Rosés de sempre: Beber sem preconceitos

A experimentar

Vinhos para saborear em qualquer circunstância que peça frescura, seja qual for a época do ano. A opinião do crítico gastronómico da VISÃO Se7e, Manuel Gonçalves da Silva.

Eis-nos em setembro, mês que traz consigo a alegria das vindimas e a tristeza da despedida do verão. A propósito do fim do verão, justifica-se mais uma referência aos rosés, os quais, à parte a sua cor característica, mais ou menos rosada, são vinhos como os outros: leves, secos e frescos, uns; com volume, estrutura e complexidade assinaláveis, outros; aptos a cumprirem a função para que foram criados, todos eles, seja como bebida refrescante seja como bom parceiro da comida – ou de certas comidas, o que é comum, de resto, à generalidade dos vinhos.
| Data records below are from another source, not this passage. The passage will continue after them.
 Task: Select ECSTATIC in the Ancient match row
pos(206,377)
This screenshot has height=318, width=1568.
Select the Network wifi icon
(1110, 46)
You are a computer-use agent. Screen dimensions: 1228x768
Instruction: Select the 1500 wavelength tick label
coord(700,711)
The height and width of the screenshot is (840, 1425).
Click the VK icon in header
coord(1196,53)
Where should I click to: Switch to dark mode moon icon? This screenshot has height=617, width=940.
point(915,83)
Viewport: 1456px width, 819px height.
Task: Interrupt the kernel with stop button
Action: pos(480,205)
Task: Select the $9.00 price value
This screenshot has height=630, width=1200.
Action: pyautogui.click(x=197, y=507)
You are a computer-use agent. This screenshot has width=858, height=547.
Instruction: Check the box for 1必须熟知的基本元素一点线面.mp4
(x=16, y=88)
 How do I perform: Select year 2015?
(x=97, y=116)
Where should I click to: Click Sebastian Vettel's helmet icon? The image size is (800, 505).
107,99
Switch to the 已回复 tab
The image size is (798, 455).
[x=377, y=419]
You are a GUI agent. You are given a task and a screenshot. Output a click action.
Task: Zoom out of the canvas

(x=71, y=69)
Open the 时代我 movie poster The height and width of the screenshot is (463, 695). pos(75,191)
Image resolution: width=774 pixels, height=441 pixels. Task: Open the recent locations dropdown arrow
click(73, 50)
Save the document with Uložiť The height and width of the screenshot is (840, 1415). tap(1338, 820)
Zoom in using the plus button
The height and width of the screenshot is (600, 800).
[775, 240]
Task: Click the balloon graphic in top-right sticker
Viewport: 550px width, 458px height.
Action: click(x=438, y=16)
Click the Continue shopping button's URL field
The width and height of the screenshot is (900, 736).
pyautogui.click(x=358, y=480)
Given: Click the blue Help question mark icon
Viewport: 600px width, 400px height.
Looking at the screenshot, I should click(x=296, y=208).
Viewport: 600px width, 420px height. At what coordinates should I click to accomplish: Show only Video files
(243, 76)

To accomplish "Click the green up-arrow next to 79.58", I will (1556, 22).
Mas o preconceito subsiste e não falta quem ainda associe os vinhos apenas ao verão, ao fresco da esplanada, ao sabor do petisco ou à refeição ligeira.

A verdade é que existe, hoje, em Portugal, uma variedade imensa de rosés de todas as regiões e com assinatura dos mais reputados enólogos. Vinhos para os bons momentos à comida e à bebida, como os que a seguir apresentamos. A Quinta de Soalheiro, grande produtora de Alvarinho com marcas conceituadíssimas no mercado, lançou um rosé que só não foi surpresa total porque toda a gente reconhece o seu espírito inovador. E fê-lo de acordo com o projeto de produzir “vinhos para beber com prazer”, baseados “na qualidade e na tendência para apreciar vinhos com um álcool mais moderado”. Ora, este Soalheiro Mineral Rosé “consegue ter persistência, devido ao Pinot Noir, e elegância, devido ao Alvarinho com um álcool moderado”, e está aí para demonstrá-lo.